1.2. There is an ambiguity in your mail when you write.

"After all, I believe Linton's work aimed at generalizing to all monads
the correspondence between monads of finite rank on Set  and
Lawvere theories, under which Eilenberg-Moore algebras become
product-preserving presheaves on part of the Kleisli category)"

As far as I remember Linton did not deal with "all" monads but with  
monads ON SETS.

The same ambiguity can be found e.g. in Lack's mail where he writes:

"Similarly, the Elienberg-Moore algebras can be seen as the  
presheaves on the Kleisli
category which send certain diagrams to limits."

He never mentions the fact that the monad is ON SETS. I suppose your  
"sheaf-interpretation" holds only for monads on Set, am I wrong?

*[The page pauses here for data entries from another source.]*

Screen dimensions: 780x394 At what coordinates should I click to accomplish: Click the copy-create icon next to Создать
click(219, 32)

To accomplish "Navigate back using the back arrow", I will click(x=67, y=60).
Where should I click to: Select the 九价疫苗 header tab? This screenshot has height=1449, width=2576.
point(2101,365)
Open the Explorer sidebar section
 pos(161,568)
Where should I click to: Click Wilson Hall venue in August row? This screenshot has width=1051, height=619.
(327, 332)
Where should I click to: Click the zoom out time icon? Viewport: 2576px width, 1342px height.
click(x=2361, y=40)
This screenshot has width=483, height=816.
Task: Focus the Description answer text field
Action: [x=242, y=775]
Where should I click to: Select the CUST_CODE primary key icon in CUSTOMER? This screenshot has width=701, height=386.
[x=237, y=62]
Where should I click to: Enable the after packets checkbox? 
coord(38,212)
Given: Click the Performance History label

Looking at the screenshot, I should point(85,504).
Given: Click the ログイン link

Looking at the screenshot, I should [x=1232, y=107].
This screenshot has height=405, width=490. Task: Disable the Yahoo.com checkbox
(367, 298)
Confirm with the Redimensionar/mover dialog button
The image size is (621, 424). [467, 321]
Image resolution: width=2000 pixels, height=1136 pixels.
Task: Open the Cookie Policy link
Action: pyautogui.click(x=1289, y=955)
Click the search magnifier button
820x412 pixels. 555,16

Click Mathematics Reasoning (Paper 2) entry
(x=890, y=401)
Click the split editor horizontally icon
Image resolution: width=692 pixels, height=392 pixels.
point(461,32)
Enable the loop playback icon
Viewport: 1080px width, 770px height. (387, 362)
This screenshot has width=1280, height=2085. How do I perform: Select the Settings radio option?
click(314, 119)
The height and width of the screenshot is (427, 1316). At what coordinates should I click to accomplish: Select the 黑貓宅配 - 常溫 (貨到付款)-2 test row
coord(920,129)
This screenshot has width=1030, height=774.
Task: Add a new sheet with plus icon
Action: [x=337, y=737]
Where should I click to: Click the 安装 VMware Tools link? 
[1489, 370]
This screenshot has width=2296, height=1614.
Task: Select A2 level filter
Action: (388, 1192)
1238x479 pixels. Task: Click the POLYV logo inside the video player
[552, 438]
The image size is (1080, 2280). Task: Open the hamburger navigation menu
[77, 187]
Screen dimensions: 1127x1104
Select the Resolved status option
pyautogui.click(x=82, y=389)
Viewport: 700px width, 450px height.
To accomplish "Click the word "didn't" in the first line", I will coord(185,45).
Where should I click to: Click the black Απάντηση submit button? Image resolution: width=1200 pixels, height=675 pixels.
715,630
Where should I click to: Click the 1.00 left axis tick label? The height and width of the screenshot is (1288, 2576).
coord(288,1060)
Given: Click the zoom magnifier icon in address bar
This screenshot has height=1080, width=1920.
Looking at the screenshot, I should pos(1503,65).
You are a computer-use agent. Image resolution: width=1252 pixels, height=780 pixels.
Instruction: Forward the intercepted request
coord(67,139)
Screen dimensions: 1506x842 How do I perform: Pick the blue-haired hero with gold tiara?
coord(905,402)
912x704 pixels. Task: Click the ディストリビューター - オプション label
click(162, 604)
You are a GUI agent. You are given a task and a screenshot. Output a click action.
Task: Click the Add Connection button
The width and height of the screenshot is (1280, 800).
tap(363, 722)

What if we replace Set by another category, say S? I don't want to  
under estimate Lawvere's, or Linton's or your work, but; I apologize  
to theses authors this is a bit of "glorious past-time story",
Let me look at simple example, namely the "notion" of group.
In the case of sets there are many closely related notions, let me  
describe a few ones.
(i) The category Grp of groups which is monadic over Set
(ii)The Kleisli category of this monad
(iii) The Lawvere theory of groups, say Th(Grp)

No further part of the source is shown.